(Items listed in a dataset)
* begin *
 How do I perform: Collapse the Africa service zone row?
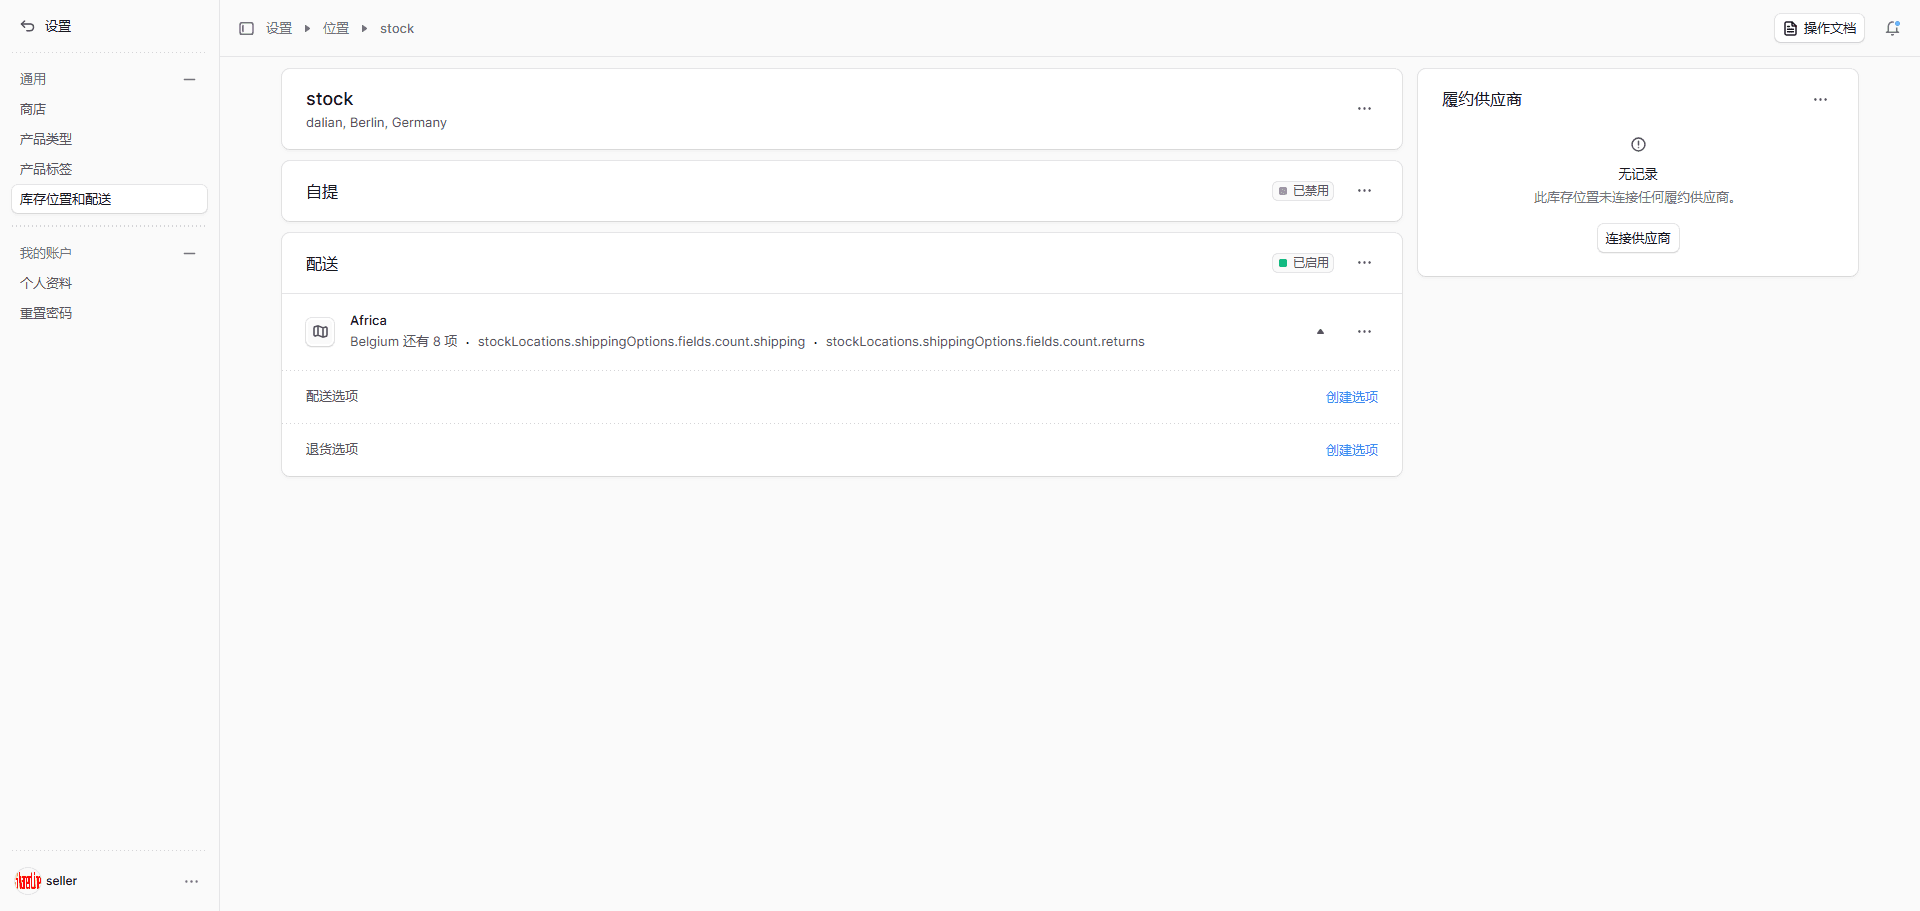coord(1320,332)
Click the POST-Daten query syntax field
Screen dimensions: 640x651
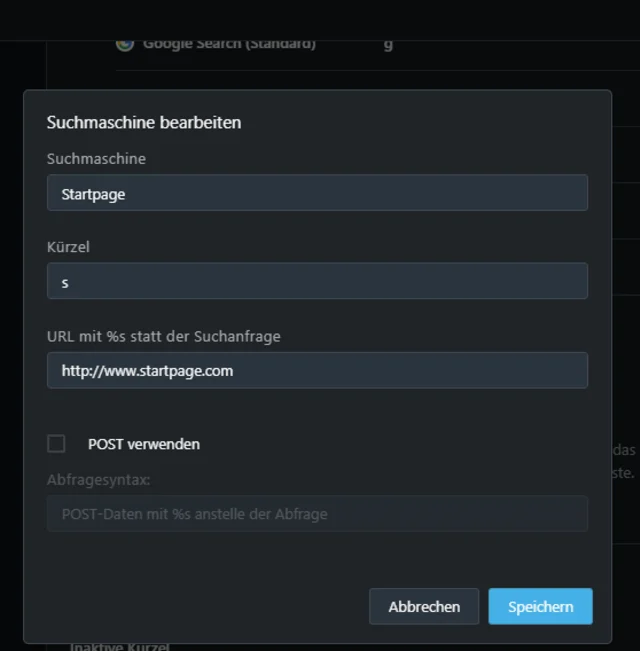point(317,514)
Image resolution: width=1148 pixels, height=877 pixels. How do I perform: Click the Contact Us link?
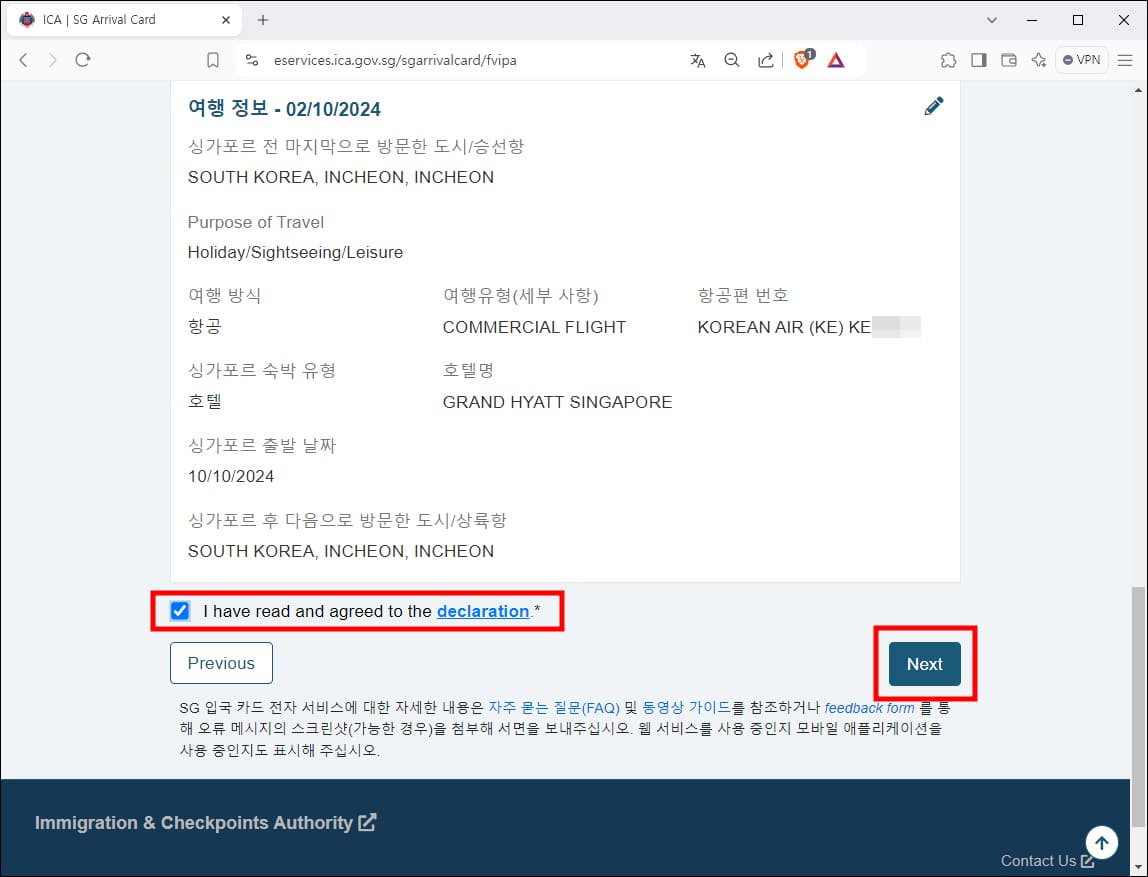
* end *
PROBLEM TO WORK ON:
Render each nonblank line of the data above as a row of a Markdown table with columns "No." for the row number and "Text" for the line. Omit the pictures from the table.

EXERCISE RESULT:
| No. | Text |
|---|---|
| 1 |  How do I perform: Collapse the Africa service zone row? |
| 2 | coord(1320,332) |
| 3 | Click the POST-Daten query syntax field |
| 4 | Screen dimensions: 640x651 |
| 5 | point(317,514) |
| 6 | Image resolution: width=1148 pixels, height=877 pixels. How do I perform: Click the Contact Us link? |